The why of Philadelphia poverty is unsurprising, but the inability of leadership to effect change in that statistic or even address it, as in Parker’s budget, raises the question of why Philadelphia poverty remains so glaringly different from that of the other top ten most populous U.S. cities. How does Parker consider addiction a “humanitarian crisis” worthy of a $600 million outlay while not even mentioning the clear twin crises of poverty and food insecurity?
Philadelphia is majority people of color — this statistic is a defining factor in the city’s poverty level. Segregation is often cited as having had a generations-long impact. As of 2024, 28.8% of minor children, 33% of Hispanic and 28% of Black Philadelphians lived in poverty. Among LGBTQ+ people, 31% of those 18 to 24, 29% of cisgender bisexual women and 29% of transgender people report living in poverty in Philadelphia.
Poverty brings other inherent issues for poor people. Poor neighborhoods like the poorest in the city — Germantown, Fairhill and Kensington — are also more likely to have high rates of violence, creating still more issues for residents.
Germantown has long been an enclave for lesbian couples, while many trans people of color live in Fairhill and Kensington.
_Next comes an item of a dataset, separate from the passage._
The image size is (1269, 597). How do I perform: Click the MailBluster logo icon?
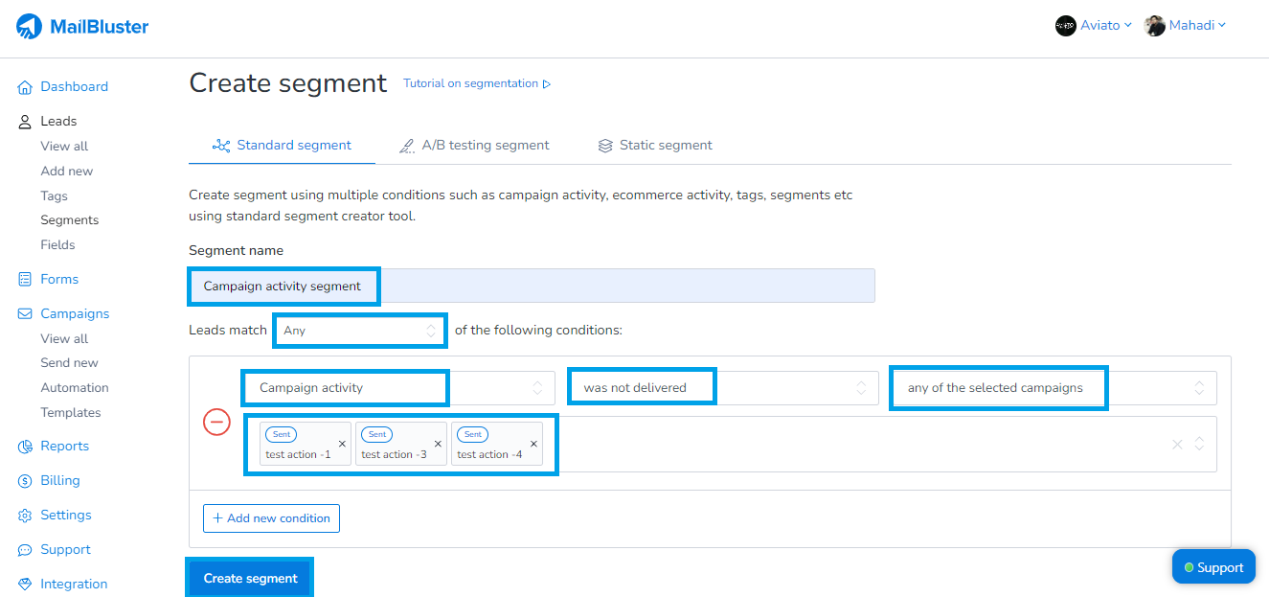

The issues of poverty are manifold, putting those dealing with its vicissitudes at daily risk from many outside forces. How much does poverty lead to people seeking illegal ways to access money or food? These are questions for Philadelphia leadership and for national leadership. The Democratic party talks about the middle- and working- classes, but not the working poor or unemployed poor, like the elderly, disabled and minors.
COVID anniversary
March 11 marked the fifth anniversary of the country shutting down for COVID in 2020, which Philadelphia, like many cities in America, has not completely recovered from.
The impact of tariffs on the already complicated recovery narratives in Philadelphia and nationally has not been discussed with regard to how many people lost jobs, lost housing or lost family members.
Small businesses and all aspects of the hospitality industry which employs a majority of Philadelphia’s as well as the nation’s working poor were decimated. Some have been able to recover and rebuild, but Black and brown women and LGBTQ+ people who are the majority of those working in those areas did not recover their incomes or, often, their jobs.
As PGN detailed while covering the pandemic, LGBTQ+ people, particularly those who are Black or Latin@, experienced far more impact from the pandemic than their non-LGBTQ+ peers.
Stock market crash
While the majority of the stock market is owned by the rich with the top 10% owned by the super wealthy, indicating yet again how wealth is concentrated in the U.S., the stock market is not just for the wealthy.
Middle- and even working-class Americans, including those traditionally underserved demographics of people of color and LGBTQ+ people, are invested in the stock market. Millions of middle- and working-class Americans contribute to stock plans through 401ks, IRAs, pensions, college funds and other plans drawn directly from their weekly paychecks and invested into a range of stocks including mutual funds and NASDAQ
Since Trump began his tariff trade war, the stock market has plunged nearly every day, gutting the retirement security of former trade workers, teachers, social services workers and more.
Trump held a car sale of Teslas on the White House lawn last week in an unethical event many legal experts assert violates the Hatch Act. The sale was to help his DOGE head Elon Musk, who is also the world’s wealthiest man. Tesla stock has plunged during the tariff war, a fact not mentioned during Trump’s pitch for Tesla.
Tesla has lost $700 billion in the stock crash with reaction to Musk’s job cuts and far-right views purportedly also causing a sell-off both in the U.S. and abroad with Tesla sales in Germany tumbling 76% in February.
Stocks were down again March 18 and the NASDAQ has already moved into corrections.
Thus the tariffs have far-reaching implications for most Americans who are not wealthy and for the never-mentioned Americans living in poverty, whose lives will be most affected and most dramatically.